Он не допил чай, когда раздался звонок в дверь. Капустин вошел в комнату к задержанному, а Продольный вышел встретить прибывшего. Они остались на кухне, где долго разговаривали. Николай не мог разобрать слов, но новый голос казался до боли знакомым, его сердце забилось в надежде.
В комнату вошли двое: Продольный и… Егорыч, на четверть века младше того, что знал Николай. От неожиданности он улыбнулся во все свои буржуазно белые 32 зуба.
— Прошу любить и жаловать — майор КГБ Яцко Алексей Егорович, он будет вести ваше дело… — начал Продольный и осекся об улыбку Николая. Внимательно посмотрел на Егорыча, взгляд которого стал только мрачнее в лучах ухмыляющейся физиономии задержанного.

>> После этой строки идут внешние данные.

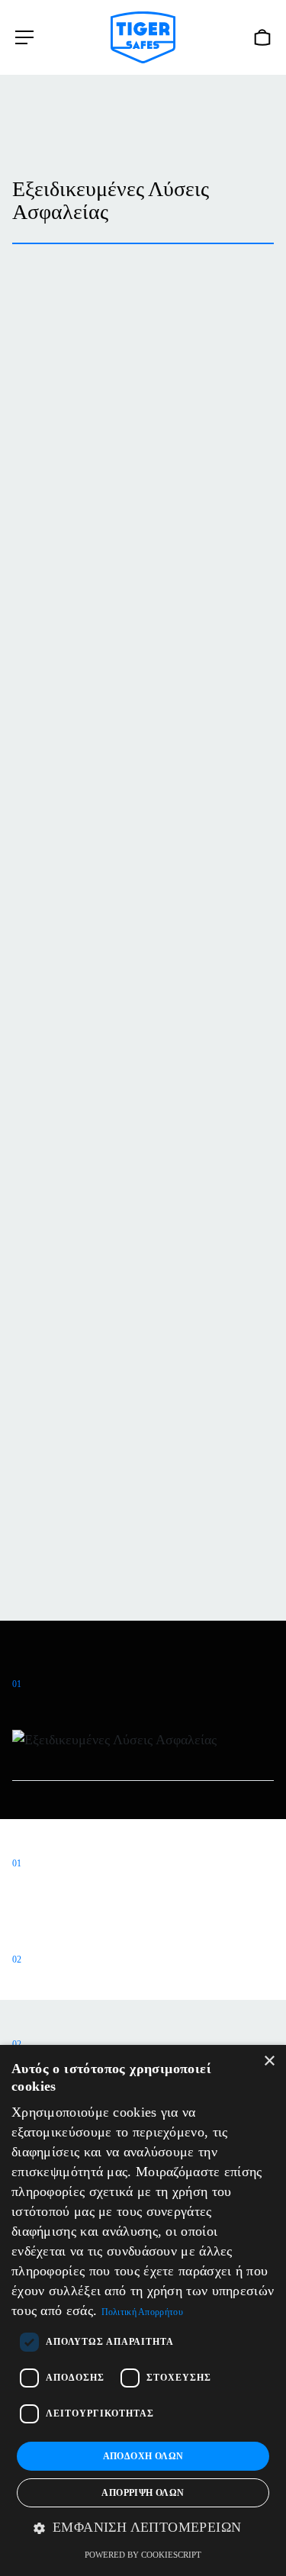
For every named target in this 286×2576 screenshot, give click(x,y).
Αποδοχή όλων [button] (143, 2456)
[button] (143, 2528)
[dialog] (143, 2310)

— Я бы на вашем месте так не веселился, — сухо обратился к нему Егорыч, — если вы этого до сих пор не поняли, то скоро поймете. Александр Борисович, задержанного проверяли, оружия нет? Не проверяли?! Обыщите и доставьте в мой кабинет.
Гора свалилась с души шпиона-валютчика! Пока его обыскивали, везли на Лубянку и вели по ее длинным коридорам, Николай продумал разговор с Егорычем. Какая удача, что в будущем он дружит с контрразведчиком, который сегодня дежурит!
* * *
После того как Николай остался с молодым Егорычем с глазу на глаз и были завершены формальности, майор начал допрос:
— Еще раз хотелось бы услышать, Николай Иванович, вашу историю: кто вы, откуда, постарайтесь объяснить происхождение принадлежащих вам документов и предметов. Готовы?
— Егорыч! Тебе Продольный пересказал мою, как он считает, легенду?
— Гражданин Регеда! Попрошу вас не переходить границ дозволенного. Если мы общаемся с вами вежливо, это не значит, что не можем говорить по-другому!
— Ладно, ладно. Я просто не хочу зря терять ваше и свое время… Говорил он про будущее, про путешествие во времени?
— Говорил.
— Ну так вот, в этом самом будущем мы с тобой друзья, самые близкие партнеры по бизнесу, я могу тебе это доказать.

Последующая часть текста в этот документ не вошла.